WHAT YOU HAVE TO DO:
Set out every line of the records below as a Markdown table with the columns Row and Line. Number the rows in order, and skip any blank lines.

-- begin --

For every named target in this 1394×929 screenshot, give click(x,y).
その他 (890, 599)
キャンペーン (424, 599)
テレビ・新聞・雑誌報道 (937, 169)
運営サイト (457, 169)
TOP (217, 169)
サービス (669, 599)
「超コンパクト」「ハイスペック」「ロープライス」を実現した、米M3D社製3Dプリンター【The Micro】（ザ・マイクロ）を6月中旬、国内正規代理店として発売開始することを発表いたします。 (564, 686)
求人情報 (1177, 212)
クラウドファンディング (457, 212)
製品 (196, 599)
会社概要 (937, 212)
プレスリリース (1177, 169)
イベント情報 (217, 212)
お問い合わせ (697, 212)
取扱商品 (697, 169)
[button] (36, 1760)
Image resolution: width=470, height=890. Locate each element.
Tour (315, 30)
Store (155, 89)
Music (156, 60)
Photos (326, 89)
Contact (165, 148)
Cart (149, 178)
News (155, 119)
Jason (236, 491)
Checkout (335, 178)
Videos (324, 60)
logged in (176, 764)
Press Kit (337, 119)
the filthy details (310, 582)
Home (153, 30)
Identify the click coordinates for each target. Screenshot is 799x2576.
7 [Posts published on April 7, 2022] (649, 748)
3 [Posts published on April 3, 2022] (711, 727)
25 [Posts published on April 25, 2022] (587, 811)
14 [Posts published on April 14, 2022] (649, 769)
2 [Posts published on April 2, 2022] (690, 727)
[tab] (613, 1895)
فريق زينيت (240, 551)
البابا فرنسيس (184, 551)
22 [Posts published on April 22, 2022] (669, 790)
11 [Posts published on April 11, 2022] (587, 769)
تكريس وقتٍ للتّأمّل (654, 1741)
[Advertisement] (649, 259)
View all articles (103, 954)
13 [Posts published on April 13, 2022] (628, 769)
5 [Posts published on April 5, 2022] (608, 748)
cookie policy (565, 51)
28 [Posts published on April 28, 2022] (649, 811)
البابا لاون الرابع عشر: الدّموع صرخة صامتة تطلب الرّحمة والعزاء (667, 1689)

-- end --

REPLY:
| Row | Line |
|---|---|
| 1 | For every named target in this 1394×929 screenshot, give click(x,y). |
| 2 | その他 (890, 599) |
| 3 | キャンペーン (424, 599) |
| 4 | テレビ・新聞・雑誌報道 (937, 169) |
| 5 | 運営サイト (457, 169) |
| 6 | TOP (217, 169) |
| 7 | サービス (669, 599) |
| 8 | 「超コンパクト」「ハイスペック」「ロープライス」を実現した、米M3D社製3Dプリンター【The Micro】（ザ・マイクロ）を6月中旬、国内正規代理店として発売開始することを発表いたします。 (564, 686) |
| 9 | 求人情報 (1177, 212) |
| 10 | クラウドファンディング (457, 212) |
| 11 | 製品 (196, 599) |
| 12 | 会社概要 (937, 212) |
| 13 | プレスリリース (1177, 169) |
| 14 | イベント情報 (217, 212) |
| 15 | お問い合わせ (697, 212) |
| 16 | 取扱商品 (697, 169) |
| 17 | [button] (36, 1760) |
| 18 | Image resolution: width=470, height=890. Locate each element. |
| 19 | Tour (315, 30) |
| 20 | Store (155, 89) |
| 21 | Music (156, 60) |
| 22 | Photos (326, 89) |
| 23 | Contact (165, 148) |
| 24 | Cart (149, 178) |
| 25 | News (155, 119) |
| 26 | Jason (236, 491) |
| 27 | Checkout (335, 178) |
| 28 | Videos (324, 60) |
| 29 | logged in (176, 764) |
| 30 | Press Kit (337, 119) |
| 31 | the filthy details (310, 582) |
| 32 | Home (153, 30) |
| 33 | Identify the click coordinates for each target. Screenshot is 799x2576. |
| 34 | 7 [Posts published on April 7, 2022] (649, 748) |
| 35 | 3 [Posts published on April 3, 2022] (711, 727) |
| 36 | 25 [Posts published on April 25, 2022] (587, 811) |
| 37 | 14 [Posts published on April 14, 2022] (649, 769) |
| 38 | 2 [Posts published on April 2, 2022] (690, 727) |
| 39 | [tab] (613, 1895) |
| 40 | فريق زينيت (240, 551) |
| 41 | البابا فرنسيس (184, 551) |
| 42 | 22 [Posts published on April 22, 2022] (669, 790) |
| 43 | 11 [Posts published on April 11, 2022] (587, 769) |
| 44 | تكريس وقتٍ للتّأمّل (654, 1741) |
| 45 | [Advertisement] (649, 259) |
| 46 | View all articles (103, 954) |
| 47 | 13 [Posts published on April 13, 2022] (628, 769) |
| 48 | 5 [Posts published on April 5, 2022] (608, 748) |
| 49 | cookie policy (565, 51) |
| 50 | 28 [Posts published on April 28, 2022] (649, 811) |
| 51 | البابا لاون الرابع عشر: الدّموع صرخة صامتة تطلب الرّحمة والعزاء (667, 1689) |